It does this specifically to bother me, I’m sure of it. The dusk autumnal splashes of incarnadine light that make me drive twenty miles over the speed limit to get to my camera, and then disappear, forcing me to placate/enrage myself with the trite reassurance that it was enough to see it. It’s the time of year when every house looks like the one Jamie Lee Curtis is babysitting at in Halloween. It’s the time of year when you can wear sweaters, praise be to God, and feel the air enliven your body like alka seltzer in a glass of water. It’s the time of year when someone plays Creed’s “Higher” at full volume in a parking lot and still all you can do is grin because it’s so unbelievably perfect outside. It’s like nature has been working on itself all year, having its fair share of failures and successes and then autumn rolls around and it gets it right, dammit, and it knows it. Never mind the fact that it has to learn this every year, none of us care, at least I don’t, because it means I can ride the moped wearing my gay ’70s tennis player shirt, dirt-brown pants with squiggles on the back pockets and pointed leather shoes and look unnaproachably glamorous.

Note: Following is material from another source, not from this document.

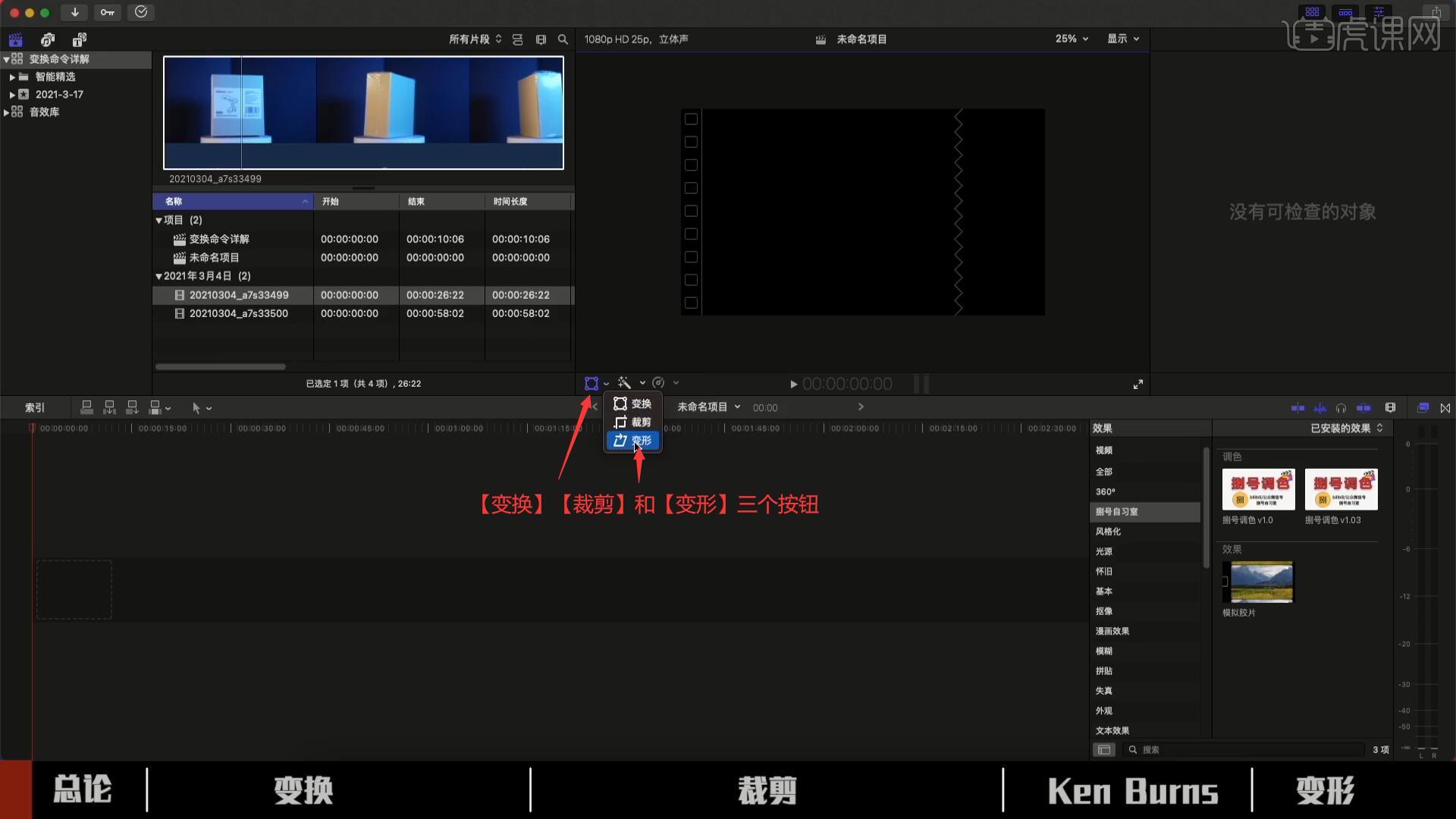This screenshot has width=1456, height=819.
Task: Select the 模拟胶片 effect thumbnail
Action: pos(1259,582)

But I’ve always turned heads in this town.
I’m Jonah’s whale in a mucky puddle. It’s never been enough before, but now that I’m leaving, it seems like it could be. Especially after the weather change; it’s like it’s pleading for a second chance. “You can make it here,” it says desperately, enthusiastically, displaying all of its peacock feathers of possibility. “Think of how much you’ll stand out – think of how little you’ll have to do – think of how much money you’ll save.” But I don’t listen to it. I turn up the music in my head and I think of how mind-blowingly beautiful Central Park in the fall will be. It has to be this way. I don’t think I’ll make much of myself, truthfully. But I know it’ll be more than here.
You and I were
Born like the breaking day
All our seasons
All our green Septembers
Burn away
Slowly we’ll fade into
A sea of midnight blue
And a falling crescent noon
I love your hilariously sharp wordcrafting skills; I always have, and this one certainly does it well. It’s like during Autumn you are at your most powerful and the world would be fucked to cross you in your fancy-ass-jeans. It’s a confidence I love seeing in you. Because it seldom happens. And more often than not you are briefly able to forget about everything except being loved and valued.